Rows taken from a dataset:

================

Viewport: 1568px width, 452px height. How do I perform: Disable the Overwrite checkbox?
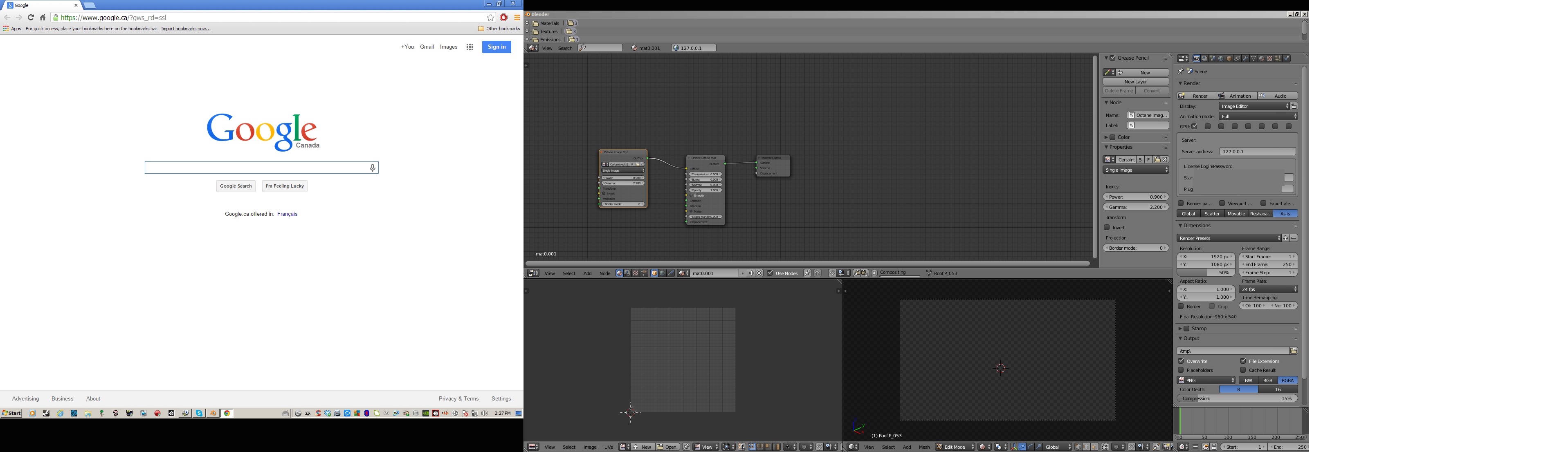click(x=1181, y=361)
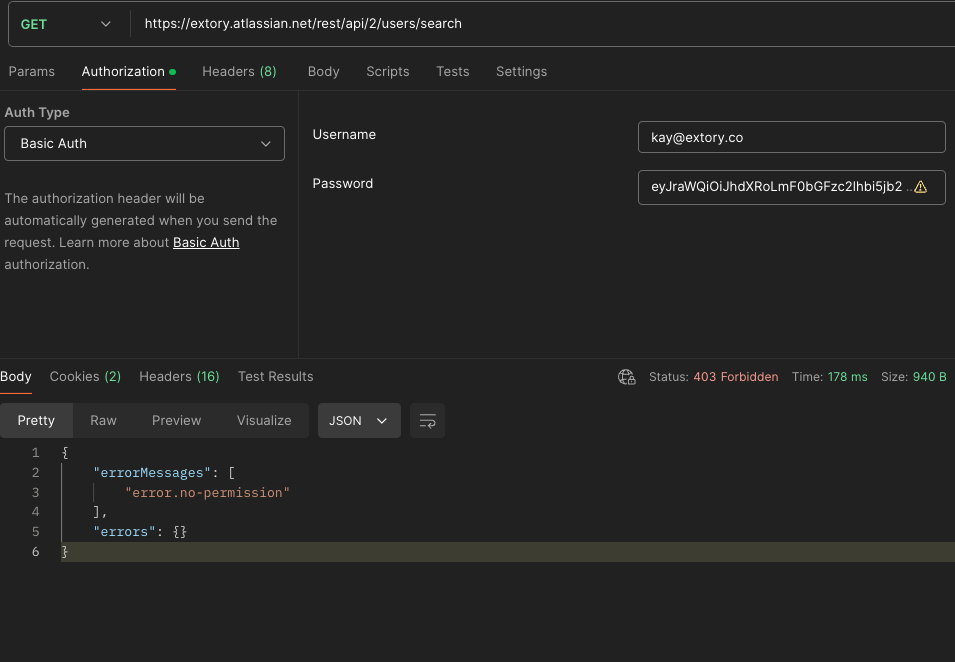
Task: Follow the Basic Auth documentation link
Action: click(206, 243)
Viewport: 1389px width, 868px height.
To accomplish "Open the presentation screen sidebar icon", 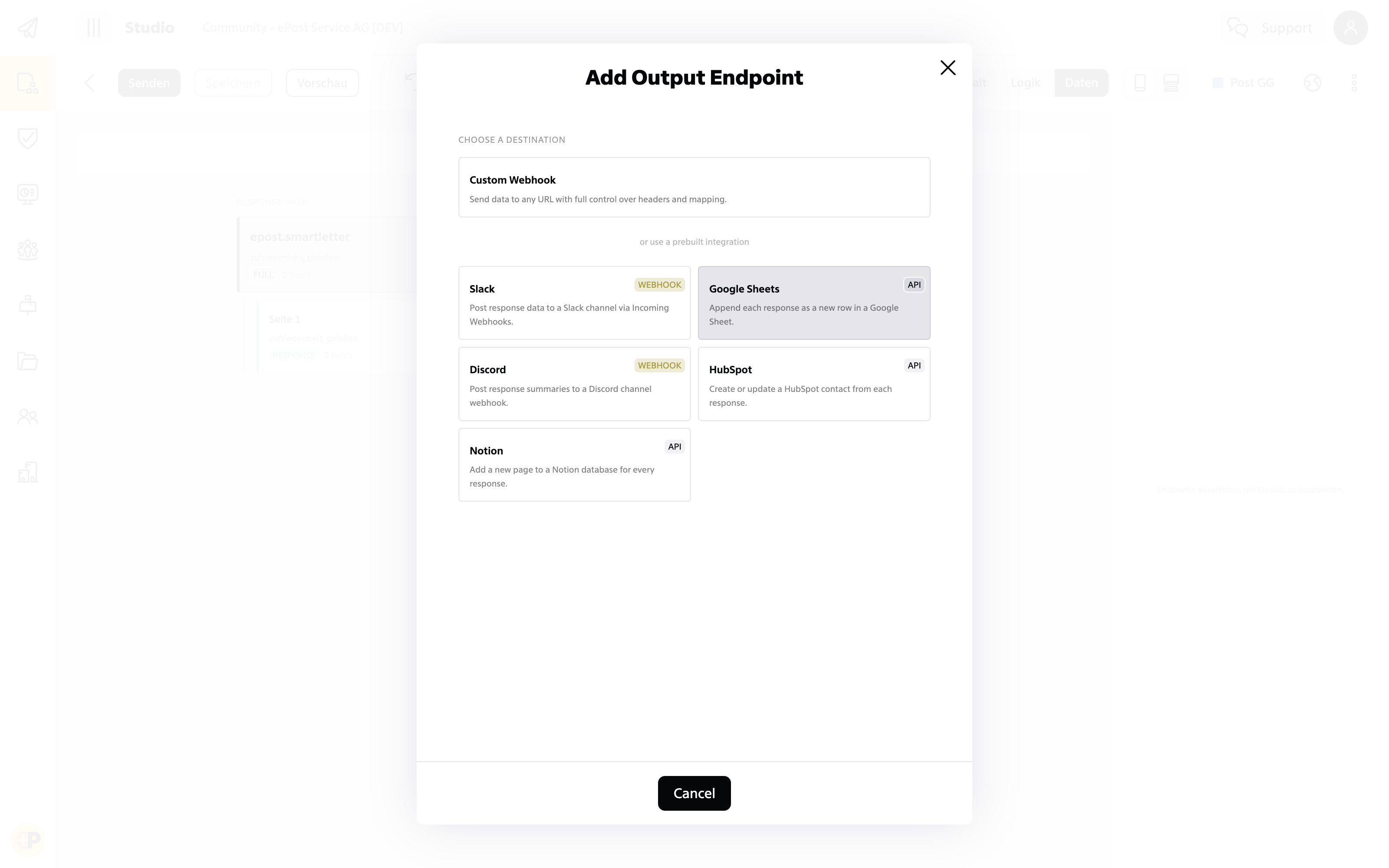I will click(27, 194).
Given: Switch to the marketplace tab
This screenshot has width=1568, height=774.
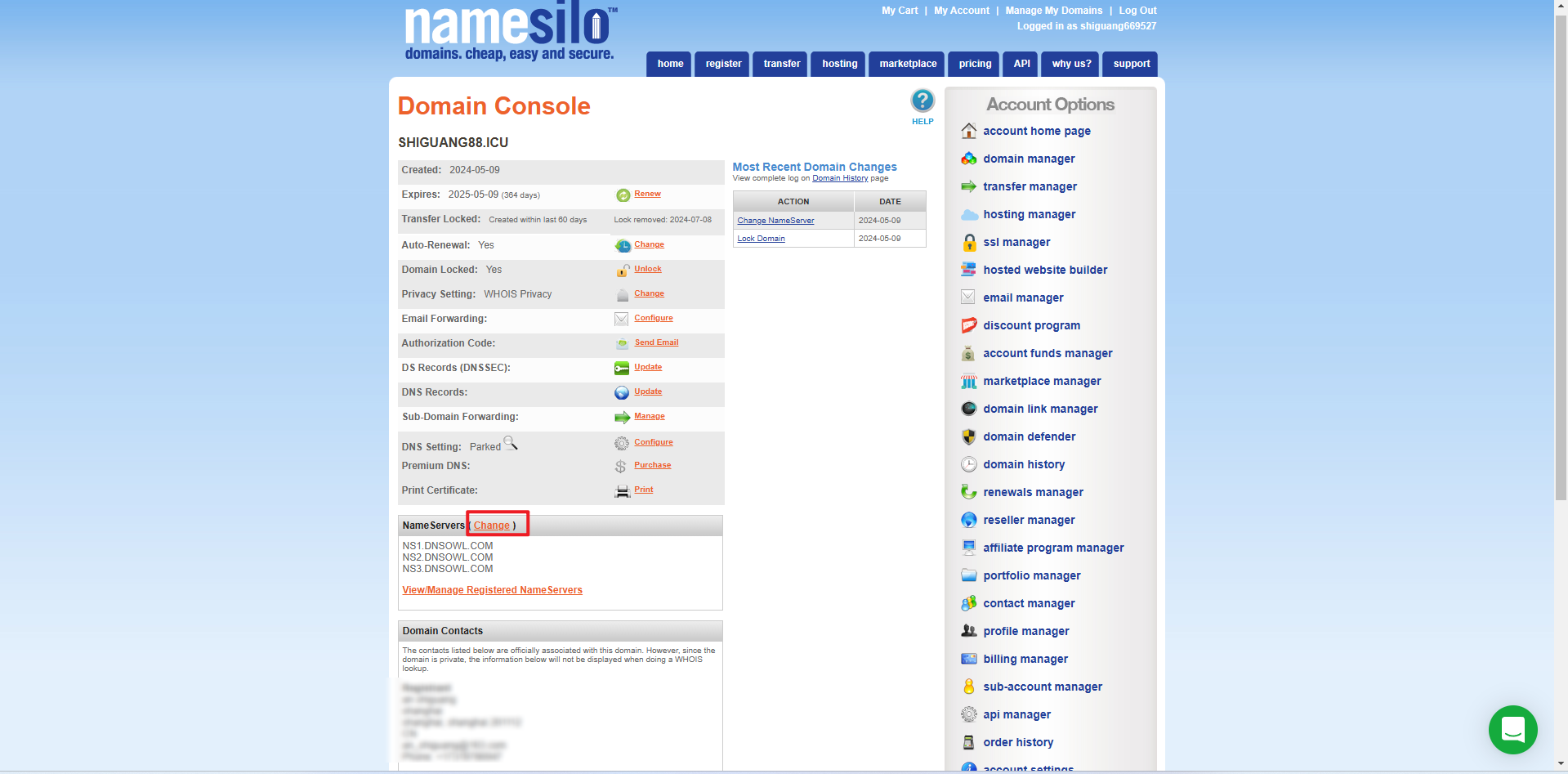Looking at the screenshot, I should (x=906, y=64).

================

Written instruction: Report how many of the lines above contain the string "width", matching case exactly. Give only the number.

Task response: 3